> WHAT YOU NEED TO DO
Extract every line of the data from the one containing "詳細はこちら (1226, 1019)" down to the one containing "サイト運営会社について (138, 2491)", including both of those lines. Reproduce each line without any change.

> Data on word and item positions
· · ·

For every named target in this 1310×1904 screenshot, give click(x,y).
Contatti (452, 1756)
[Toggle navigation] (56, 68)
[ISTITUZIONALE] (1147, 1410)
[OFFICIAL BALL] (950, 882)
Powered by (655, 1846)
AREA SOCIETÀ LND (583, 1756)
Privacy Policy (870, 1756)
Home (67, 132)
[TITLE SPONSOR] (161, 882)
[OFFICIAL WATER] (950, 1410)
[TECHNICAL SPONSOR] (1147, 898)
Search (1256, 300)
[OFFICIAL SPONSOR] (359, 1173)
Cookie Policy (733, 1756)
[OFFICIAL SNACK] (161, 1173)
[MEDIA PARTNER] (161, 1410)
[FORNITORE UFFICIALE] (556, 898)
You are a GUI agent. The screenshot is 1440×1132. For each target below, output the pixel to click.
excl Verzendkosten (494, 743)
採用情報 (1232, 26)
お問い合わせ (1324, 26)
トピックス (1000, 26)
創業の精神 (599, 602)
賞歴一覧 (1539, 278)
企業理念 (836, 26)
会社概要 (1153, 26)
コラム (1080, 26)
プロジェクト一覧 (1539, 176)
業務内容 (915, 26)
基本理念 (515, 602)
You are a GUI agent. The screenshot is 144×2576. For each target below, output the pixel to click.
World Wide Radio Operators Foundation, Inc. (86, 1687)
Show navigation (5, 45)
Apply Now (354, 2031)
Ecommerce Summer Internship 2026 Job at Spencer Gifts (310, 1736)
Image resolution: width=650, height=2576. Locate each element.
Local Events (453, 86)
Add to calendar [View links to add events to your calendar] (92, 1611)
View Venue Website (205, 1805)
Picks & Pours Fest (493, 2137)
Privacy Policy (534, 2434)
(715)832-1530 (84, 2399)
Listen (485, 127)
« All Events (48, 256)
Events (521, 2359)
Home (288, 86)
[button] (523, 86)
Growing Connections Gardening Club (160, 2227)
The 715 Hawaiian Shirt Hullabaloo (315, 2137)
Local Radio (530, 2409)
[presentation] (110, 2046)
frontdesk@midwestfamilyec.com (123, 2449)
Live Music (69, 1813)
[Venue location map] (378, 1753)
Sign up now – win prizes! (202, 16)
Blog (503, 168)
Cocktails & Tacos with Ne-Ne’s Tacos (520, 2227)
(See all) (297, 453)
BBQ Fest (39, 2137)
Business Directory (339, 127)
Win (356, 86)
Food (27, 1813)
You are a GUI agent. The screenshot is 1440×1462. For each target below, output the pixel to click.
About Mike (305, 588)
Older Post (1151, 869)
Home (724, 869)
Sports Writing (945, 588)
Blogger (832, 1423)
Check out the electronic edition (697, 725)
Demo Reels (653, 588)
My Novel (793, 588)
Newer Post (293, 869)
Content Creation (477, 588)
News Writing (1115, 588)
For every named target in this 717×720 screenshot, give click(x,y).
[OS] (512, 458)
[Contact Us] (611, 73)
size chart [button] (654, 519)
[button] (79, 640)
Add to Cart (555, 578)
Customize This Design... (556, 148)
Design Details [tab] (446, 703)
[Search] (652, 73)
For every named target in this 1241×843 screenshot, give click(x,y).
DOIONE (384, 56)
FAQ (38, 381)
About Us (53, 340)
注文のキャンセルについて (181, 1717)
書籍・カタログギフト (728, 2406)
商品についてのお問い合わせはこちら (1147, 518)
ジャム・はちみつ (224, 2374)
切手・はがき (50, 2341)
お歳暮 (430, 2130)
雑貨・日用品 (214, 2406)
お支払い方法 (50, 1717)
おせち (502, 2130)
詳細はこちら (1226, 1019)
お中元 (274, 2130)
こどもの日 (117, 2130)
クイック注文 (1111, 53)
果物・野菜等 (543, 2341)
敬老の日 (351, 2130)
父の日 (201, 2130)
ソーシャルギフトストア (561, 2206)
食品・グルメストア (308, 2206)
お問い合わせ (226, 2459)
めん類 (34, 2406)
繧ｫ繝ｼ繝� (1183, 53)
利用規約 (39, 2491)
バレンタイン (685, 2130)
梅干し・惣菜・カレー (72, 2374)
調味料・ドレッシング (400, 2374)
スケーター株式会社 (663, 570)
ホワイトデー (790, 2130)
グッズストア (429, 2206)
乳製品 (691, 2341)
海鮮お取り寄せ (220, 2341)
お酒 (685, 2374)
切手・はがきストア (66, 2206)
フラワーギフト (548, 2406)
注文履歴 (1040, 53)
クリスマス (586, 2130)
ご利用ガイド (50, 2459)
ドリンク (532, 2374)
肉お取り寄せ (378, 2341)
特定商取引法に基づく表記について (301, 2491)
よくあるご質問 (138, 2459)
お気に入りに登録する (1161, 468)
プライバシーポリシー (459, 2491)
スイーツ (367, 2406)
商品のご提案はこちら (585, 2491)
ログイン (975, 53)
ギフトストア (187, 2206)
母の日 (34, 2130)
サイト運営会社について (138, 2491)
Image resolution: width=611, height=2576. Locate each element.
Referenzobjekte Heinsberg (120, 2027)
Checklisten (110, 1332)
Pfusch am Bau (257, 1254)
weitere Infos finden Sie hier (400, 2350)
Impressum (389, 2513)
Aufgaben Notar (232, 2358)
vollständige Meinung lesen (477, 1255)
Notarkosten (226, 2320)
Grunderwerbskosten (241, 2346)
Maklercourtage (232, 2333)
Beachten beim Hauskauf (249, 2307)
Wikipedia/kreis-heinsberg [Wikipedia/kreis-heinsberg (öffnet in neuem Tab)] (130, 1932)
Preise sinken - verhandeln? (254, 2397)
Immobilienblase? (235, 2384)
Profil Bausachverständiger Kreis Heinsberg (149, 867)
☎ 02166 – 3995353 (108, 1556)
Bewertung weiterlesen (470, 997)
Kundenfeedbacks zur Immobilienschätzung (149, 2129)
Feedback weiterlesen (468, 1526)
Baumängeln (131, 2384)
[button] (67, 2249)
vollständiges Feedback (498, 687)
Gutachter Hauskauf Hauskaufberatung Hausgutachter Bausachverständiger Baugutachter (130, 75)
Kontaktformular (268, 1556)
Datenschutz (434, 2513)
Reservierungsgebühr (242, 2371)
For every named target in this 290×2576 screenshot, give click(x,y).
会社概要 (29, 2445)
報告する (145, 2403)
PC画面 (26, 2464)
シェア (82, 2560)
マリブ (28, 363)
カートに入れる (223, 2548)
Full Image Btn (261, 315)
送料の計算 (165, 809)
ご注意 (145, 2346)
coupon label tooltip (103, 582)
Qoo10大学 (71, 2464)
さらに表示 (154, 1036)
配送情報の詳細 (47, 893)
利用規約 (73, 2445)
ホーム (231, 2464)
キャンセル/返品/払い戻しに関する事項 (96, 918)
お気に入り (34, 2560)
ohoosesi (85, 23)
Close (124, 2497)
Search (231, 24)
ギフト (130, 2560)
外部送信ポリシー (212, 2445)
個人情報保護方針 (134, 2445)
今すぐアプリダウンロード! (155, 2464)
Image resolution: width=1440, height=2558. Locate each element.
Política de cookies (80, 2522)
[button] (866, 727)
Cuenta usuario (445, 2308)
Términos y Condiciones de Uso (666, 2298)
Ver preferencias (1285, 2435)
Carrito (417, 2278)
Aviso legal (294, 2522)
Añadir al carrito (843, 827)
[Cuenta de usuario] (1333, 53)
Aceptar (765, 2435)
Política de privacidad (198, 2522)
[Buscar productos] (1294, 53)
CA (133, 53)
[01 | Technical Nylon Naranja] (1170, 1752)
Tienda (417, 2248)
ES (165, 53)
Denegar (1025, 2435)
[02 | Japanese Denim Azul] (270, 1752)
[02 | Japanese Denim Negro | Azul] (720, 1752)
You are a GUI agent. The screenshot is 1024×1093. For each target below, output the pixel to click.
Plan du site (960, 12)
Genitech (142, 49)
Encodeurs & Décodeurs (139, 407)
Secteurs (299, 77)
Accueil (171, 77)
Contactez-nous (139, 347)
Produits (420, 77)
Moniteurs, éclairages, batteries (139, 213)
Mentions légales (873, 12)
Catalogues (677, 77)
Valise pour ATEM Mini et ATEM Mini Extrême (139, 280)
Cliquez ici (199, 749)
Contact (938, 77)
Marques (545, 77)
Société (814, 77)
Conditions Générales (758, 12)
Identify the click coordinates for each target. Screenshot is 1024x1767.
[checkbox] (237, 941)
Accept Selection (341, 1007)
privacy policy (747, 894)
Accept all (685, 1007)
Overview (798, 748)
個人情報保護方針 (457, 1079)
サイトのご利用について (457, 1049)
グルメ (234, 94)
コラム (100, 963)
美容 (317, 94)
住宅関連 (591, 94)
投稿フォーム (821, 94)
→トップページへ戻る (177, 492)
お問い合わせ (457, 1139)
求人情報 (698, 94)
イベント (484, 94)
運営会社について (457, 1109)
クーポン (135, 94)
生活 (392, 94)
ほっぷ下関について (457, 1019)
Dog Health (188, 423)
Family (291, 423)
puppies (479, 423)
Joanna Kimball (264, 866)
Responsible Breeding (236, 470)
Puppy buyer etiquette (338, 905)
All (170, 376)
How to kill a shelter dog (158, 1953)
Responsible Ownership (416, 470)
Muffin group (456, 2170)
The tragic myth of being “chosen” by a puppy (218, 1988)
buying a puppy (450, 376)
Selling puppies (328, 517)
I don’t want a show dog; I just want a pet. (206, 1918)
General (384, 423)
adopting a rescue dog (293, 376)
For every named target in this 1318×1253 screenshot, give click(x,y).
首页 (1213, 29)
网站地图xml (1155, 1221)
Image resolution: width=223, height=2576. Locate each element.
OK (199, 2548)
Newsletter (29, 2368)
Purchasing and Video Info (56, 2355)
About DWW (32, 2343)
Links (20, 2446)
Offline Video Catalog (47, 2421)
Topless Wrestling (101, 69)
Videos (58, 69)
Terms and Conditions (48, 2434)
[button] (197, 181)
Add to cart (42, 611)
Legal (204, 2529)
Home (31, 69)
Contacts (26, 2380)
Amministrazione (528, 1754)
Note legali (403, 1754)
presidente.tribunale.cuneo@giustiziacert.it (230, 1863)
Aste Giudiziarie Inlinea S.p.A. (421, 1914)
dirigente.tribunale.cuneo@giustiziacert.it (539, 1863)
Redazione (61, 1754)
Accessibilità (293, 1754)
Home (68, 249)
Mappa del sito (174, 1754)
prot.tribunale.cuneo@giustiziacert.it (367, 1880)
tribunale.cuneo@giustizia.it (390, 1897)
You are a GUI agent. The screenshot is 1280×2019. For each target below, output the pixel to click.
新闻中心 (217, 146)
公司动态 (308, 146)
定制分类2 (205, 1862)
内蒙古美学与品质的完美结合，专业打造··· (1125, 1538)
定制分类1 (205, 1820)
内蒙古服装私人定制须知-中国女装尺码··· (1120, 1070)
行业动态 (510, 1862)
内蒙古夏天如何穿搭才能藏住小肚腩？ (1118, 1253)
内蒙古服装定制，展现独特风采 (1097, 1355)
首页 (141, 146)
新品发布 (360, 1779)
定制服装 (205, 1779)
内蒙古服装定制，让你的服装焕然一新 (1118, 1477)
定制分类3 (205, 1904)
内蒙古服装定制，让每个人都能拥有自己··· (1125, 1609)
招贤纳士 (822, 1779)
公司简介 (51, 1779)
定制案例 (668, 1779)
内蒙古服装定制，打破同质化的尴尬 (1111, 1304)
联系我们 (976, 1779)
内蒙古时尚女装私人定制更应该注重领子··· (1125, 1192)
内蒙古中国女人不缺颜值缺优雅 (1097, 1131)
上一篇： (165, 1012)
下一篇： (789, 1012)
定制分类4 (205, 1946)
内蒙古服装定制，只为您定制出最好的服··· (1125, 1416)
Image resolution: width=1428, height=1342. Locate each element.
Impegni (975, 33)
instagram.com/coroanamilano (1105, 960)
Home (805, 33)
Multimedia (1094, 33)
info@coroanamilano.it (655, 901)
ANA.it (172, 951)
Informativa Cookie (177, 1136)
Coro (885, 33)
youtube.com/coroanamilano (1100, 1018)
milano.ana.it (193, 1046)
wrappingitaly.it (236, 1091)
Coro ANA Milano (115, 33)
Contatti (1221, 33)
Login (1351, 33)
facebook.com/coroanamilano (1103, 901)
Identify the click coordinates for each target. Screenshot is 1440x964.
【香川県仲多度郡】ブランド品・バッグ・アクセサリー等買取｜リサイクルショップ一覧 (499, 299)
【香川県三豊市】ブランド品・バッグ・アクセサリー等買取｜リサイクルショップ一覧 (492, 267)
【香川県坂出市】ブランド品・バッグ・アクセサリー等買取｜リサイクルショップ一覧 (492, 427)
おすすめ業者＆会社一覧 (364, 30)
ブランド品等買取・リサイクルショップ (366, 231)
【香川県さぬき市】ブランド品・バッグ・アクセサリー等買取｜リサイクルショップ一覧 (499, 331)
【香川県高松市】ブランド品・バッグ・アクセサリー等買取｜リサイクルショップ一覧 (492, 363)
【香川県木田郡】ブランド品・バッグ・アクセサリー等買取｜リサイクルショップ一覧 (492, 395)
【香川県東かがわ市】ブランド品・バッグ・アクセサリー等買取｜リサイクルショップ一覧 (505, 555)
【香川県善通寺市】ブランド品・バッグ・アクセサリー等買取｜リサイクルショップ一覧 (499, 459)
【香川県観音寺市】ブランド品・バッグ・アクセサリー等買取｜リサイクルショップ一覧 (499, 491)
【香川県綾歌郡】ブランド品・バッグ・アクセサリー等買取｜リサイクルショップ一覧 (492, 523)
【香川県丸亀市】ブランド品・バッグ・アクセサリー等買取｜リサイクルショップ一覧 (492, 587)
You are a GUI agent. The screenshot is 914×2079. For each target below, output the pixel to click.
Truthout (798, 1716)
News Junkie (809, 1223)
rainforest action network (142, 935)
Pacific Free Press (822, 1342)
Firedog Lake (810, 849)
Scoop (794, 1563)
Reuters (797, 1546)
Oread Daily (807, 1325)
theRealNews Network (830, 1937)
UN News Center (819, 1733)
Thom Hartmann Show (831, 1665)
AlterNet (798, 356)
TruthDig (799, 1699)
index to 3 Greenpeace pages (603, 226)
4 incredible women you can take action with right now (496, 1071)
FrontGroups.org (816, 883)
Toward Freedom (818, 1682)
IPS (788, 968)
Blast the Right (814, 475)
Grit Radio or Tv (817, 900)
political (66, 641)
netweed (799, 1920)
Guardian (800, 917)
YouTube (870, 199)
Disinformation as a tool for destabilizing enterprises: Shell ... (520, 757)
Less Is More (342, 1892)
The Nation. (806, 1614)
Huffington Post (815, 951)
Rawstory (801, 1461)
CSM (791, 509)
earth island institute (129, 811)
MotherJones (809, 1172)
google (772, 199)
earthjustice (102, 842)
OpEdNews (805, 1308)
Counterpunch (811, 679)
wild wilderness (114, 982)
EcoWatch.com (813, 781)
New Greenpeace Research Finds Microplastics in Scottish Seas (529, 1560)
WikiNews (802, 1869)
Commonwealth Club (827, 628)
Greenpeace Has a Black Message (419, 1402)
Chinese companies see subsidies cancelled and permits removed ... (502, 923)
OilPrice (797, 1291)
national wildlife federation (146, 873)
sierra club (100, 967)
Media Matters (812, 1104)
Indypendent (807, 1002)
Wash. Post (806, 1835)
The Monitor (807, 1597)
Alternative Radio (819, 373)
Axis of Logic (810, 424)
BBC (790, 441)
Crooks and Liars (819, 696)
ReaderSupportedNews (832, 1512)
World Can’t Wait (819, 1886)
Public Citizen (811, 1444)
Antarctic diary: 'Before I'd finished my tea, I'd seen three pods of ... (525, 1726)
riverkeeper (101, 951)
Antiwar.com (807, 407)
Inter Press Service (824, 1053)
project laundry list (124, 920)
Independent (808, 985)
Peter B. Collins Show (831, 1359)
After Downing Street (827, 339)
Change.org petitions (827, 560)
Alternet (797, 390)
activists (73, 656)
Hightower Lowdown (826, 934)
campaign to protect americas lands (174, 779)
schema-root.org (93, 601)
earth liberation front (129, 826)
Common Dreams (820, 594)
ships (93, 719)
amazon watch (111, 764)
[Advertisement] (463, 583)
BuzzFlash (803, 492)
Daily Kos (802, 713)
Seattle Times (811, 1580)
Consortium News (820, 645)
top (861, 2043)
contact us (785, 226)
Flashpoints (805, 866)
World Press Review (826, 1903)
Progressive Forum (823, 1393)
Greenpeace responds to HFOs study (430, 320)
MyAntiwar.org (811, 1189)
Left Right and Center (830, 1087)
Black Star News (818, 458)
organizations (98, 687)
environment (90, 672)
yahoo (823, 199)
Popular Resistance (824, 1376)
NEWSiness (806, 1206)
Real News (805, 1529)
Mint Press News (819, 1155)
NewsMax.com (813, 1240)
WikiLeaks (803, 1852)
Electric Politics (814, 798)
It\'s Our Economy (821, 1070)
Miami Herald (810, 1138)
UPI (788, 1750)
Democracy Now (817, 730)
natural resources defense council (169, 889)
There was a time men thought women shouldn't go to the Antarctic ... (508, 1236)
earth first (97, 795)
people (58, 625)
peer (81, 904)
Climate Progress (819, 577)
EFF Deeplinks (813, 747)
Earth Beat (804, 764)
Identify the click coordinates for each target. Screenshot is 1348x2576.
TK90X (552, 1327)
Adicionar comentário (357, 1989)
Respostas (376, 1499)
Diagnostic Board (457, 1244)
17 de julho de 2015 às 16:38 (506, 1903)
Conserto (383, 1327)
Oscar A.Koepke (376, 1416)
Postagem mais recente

· · ·

> SOLUTION TO THIS PROBLEM
詳細はこちら (1226, 1019)
お中元 (274, 2130)
こどもの日 (117, 2130)
クイック注文 (1111, 53)
果物・野菜等 (543, 2341)
敬老の日 (351, 2130)
父の日 (201, 2130)
ソーシャルギフトストア (561, 2206)
食品・グルメストア (308, 2206)
お問い合わせ (226, 2459)
めん類 (34, 2406)
繧ｫ繝ｼ繝� (1183, 53)
利用規約 (39, 2491)
バレンタイン (685, 2130)
梅干し・惣菜・カレー (72, 2374)
調味料・ドレッシング (400, 2374)
スケーター株式会社 (663, 570)
ホワイトデー (790, 2130)
グッズストア (429, 2206)
乳製品 (691, 2341)
海鮮お取り寄せ (220, 2341)
お酒 (685, 2374)
切手・はがきストア (66, 2206)
フラワーギフト (548, 2406)
注文履歴 (1040, 53)
クリスマス (586, 2130)
ご利用ガイド (50, 2459)
ドリンク (532, 2374)
肉お取り寄せ (378, 2341)
特定商取引法に基づく表記について (301, 2491)
よくあるご質問 (138, 2459)
お気に入りに登録する (1161, 468)
プライバシーポリシー (459, 2491)
スイーツ (367, 2406)
商品のご提案はこちら (585, 2491)
ログイン (975, 53)
ギフトストア (187, 2206)
母の日 (34, 2130)
サイト運営会社について (138, 2491)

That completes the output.